--- Records from a data collection ---
_ _ _

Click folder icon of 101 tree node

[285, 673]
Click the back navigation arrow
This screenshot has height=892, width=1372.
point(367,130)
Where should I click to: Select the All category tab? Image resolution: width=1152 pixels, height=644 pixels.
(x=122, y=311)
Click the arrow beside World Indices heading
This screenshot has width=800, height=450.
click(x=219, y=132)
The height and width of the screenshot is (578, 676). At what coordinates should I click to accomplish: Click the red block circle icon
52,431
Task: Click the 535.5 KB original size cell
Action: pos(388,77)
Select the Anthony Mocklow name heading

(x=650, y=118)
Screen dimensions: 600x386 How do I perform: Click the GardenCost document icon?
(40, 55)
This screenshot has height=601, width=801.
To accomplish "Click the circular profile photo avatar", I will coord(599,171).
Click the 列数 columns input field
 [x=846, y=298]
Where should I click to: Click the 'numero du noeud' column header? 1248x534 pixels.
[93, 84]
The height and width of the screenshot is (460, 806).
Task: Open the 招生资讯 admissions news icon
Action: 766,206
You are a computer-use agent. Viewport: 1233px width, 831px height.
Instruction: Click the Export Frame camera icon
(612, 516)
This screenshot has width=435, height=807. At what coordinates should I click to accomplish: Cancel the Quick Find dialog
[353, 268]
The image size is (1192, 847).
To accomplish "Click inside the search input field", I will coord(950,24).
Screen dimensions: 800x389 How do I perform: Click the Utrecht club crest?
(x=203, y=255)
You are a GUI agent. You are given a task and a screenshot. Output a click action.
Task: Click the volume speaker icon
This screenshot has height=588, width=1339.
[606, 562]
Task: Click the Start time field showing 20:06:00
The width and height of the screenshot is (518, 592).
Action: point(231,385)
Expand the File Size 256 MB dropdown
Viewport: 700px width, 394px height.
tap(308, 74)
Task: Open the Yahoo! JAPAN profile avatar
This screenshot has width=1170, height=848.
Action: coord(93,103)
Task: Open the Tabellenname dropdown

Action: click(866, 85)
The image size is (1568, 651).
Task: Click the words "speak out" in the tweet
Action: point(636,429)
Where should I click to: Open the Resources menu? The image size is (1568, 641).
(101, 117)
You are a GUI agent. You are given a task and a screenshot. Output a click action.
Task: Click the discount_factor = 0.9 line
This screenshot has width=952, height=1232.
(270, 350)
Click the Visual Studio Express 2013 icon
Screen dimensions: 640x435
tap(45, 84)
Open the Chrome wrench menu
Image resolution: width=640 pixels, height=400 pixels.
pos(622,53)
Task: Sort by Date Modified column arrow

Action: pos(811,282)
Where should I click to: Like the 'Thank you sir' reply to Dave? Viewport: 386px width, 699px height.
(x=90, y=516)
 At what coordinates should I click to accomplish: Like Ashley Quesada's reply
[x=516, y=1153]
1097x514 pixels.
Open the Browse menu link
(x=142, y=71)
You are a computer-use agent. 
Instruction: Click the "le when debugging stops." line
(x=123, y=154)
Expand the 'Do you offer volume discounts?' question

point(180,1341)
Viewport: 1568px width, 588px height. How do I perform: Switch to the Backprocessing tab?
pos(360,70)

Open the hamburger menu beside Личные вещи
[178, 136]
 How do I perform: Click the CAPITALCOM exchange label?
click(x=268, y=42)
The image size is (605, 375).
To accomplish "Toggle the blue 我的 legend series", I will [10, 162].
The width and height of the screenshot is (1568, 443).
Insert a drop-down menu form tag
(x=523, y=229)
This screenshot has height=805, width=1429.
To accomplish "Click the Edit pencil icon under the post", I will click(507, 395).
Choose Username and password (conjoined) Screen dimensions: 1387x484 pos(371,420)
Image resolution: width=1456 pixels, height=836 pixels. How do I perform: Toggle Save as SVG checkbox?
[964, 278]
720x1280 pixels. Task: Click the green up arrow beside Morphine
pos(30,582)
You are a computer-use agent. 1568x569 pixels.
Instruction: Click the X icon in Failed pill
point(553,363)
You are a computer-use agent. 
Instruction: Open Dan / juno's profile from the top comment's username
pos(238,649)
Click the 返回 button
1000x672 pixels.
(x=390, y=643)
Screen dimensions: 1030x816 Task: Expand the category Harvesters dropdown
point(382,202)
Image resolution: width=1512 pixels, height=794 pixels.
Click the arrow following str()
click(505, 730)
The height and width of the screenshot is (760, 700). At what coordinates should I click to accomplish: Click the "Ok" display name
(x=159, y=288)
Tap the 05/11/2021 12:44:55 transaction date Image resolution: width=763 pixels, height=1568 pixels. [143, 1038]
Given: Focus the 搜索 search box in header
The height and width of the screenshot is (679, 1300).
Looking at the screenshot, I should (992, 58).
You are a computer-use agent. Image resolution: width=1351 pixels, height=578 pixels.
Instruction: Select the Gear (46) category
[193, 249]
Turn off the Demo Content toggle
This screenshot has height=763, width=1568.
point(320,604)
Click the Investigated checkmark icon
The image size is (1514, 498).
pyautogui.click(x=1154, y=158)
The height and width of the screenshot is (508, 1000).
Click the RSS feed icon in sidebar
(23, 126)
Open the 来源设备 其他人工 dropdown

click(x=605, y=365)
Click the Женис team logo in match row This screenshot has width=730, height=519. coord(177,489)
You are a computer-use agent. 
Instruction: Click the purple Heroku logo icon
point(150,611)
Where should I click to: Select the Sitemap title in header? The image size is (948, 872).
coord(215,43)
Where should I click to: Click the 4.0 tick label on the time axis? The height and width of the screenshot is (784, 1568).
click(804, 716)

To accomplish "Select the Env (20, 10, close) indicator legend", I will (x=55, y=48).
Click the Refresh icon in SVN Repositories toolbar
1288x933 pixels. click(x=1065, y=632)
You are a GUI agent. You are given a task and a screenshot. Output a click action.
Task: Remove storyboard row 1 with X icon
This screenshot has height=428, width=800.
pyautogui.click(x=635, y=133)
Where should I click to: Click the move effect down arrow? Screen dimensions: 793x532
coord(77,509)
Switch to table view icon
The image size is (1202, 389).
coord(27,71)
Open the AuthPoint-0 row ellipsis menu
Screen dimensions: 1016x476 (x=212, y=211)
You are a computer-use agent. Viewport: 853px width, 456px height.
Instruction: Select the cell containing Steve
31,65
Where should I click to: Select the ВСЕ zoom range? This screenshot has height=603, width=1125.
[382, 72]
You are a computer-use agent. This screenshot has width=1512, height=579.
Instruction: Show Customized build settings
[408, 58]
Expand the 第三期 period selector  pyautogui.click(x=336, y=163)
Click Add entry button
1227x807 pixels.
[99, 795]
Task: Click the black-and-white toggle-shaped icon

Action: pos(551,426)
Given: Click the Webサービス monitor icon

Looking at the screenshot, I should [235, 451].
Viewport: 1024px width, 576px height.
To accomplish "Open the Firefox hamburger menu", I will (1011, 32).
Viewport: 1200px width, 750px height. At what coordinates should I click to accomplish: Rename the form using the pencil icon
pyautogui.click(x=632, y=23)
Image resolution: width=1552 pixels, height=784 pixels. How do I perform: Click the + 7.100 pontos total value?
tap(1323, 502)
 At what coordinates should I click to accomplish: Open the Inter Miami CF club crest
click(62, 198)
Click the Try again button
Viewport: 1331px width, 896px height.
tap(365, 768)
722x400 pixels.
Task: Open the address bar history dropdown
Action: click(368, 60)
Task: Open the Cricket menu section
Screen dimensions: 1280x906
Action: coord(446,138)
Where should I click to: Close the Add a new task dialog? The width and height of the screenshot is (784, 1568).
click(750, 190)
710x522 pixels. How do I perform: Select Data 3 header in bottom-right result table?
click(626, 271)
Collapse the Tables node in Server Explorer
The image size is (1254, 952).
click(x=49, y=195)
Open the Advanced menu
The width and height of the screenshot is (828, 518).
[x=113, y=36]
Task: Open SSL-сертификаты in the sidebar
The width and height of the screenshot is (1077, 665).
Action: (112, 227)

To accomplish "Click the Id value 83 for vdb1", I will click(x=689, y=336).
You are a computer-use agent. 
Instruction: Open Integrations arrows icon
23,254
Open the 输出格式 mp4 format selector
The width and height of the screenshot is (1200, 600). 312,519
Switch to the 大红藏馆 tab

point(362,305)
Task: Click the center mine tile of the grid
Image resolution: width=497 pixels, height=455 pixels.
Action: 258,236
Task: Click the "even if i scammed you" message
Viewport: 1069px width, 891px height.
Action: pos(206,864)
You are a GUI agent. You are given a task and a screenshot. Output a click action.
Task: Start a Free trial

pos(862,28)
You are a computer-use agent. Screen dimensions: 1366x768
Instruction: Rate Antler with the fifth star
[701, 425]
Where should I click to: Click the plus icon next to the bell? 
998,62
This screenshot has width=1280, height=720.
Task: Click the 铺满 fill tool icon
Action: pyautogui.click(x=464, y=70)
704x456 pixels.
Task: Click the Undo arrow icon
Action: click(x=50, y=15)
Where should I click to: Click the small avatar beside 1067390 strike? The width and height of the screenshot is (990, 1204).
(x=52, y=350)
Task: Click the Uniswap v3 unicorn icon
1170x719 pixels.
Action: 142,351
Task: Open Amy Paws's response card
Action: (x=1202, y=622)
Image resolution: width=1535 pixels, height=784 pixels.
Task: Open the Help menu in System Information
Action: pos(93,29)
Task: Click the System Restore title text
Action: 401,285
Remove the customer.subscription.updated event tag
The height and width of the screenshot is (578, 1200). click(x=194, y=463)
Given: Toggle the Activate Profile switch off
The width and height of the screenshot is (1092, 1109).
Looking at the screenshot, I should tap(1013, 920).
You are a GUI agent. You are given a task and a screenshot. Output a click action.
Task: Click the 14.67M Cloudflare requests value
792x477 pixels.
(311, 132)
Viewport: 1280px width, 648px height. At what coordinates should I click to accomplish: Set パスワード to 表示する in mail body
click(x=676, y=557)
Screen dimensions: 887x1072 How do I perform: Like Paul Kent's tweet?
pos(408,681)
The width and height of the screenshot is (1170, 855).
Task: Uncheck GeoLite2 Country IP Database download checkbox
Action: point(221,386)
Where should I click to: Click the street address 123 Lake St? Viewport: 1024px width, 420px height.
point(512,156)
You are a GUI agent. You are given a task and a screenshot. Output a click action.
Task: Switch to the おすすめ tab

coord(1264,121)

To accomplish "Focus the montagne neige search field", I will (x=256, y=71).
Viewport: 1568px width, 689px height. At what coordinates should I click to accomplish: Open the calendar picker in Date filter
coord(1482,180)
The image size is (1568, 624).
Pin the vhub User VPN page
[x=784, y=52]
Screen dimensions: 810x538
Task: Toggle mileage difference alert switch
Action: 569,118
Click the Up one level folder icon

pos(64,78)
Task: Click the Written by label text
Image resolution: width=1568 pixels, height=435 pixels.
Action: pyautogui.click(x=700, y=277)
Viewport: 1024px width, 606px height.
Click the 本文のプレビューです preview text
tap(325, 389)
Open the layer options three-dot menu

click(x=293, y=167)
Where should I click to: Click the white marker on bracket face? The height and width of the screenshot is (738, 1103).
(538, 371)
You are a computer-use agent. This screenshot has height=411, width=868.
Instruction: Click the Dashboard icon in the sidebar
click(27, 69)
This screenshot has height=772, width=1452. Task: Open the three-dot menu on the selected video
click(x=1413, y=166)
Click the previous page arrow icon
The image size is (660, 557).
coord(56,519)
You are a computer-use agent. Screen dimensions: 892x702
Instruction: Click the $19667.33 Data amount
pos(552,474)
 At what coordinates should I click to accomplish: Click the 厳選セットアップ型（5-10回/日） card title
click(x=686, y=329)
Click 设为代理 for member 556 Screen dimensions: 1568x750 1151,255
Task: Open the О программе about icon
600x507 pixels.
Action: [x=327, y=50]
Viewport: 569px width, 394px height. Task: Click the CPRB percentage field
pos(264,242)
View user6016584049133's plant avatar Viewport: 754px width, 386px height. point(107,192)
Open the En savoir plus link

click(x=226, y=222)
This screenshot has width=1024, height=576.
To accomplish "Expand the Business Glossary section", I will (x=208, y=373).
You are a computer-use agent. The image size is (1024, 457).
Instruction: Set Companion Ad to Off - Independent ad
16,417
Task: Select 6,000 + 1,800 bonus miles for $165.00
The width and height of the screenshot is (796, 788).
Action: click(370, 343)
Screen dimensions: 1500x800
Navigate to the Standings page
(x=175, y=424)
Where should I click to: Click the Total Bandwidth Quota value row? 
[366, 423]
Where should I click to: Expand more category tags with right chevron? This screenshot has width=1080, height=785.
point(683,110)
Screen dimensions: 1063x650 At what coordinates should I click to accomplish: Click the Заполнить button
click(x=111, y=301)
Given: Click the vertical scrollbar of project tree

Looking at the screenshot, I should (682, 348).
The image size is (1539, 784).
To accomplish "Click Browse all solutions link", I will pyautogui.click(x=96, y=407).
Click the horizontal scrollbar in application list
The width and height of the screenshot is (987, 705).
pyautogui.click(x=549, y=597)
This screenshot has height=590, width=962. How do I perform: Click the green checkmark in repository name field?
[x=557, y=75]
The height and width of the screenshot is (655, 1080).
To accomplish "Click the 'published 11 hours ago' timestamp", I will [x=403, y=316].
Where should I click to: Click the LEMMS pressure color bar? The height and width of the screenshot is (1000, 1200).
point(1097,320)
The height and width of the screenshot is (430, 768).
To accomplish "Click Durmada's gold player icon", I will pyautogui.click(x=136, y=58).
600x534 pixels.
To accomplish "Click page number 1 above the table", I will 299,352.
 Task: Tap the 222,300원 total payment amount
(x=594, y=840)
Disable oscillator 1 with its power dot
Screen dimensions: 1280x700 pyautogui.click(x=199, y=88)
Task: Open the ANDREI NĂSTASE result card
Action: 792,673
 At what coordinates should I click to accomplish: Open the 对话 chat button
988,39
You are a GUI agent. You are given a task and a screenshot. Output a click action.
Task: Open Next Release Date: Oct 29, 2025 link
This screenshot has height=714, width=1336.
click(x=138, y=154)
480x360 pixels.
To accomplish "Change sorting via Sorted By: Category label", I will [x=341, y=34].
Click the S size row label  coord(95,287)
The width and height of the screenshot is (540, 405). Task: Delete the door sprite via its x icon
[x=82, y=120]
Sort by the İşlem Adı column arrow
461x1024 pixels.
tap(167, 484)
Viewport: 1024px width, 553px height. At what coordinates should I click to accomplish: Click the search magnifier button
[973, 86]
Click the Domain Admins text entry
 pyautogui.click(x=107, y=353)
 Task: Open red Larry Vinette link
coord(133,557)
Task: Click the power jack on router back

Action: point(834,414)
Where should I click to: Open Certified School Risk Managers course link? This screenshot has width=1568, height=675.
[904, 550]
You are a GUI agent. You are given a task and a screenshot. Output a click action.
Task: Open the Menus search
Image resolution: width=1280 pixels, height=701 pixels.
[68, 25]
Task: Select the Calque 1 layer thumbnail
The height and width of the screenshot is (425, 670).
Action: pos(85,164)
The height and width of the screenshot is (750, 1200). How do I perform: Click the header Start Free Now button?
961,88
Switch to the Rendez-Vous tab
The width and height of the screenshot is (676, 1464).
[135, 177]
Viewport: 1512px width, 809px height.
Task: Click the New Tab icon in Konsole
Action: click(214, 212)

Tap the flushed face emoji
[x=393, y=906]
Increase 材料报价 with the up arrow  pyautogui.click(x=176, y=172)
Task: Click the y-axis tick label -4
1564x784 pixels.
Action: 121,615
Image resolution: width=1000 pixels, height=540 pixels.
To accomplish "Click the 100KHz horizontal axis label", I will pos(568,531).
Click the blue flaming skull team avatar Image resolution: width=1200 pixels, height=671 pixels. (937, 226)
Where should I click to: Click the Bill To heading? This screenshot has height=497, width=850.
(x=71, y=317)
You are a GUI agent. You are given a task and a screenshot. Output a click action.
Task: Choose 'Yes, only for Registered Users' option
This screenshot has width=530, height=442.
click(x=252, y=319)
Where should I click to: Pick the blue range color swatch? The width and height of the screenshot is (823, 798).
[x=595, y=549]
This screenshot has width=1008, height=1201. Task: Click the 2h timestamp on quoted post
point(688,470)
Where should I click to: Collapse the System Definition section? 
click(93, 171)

_ _ _

If a line in the entries above contains the word "legend", count it, and give only the final number.

--- SOLUTION TO THE EXERCISE ---
2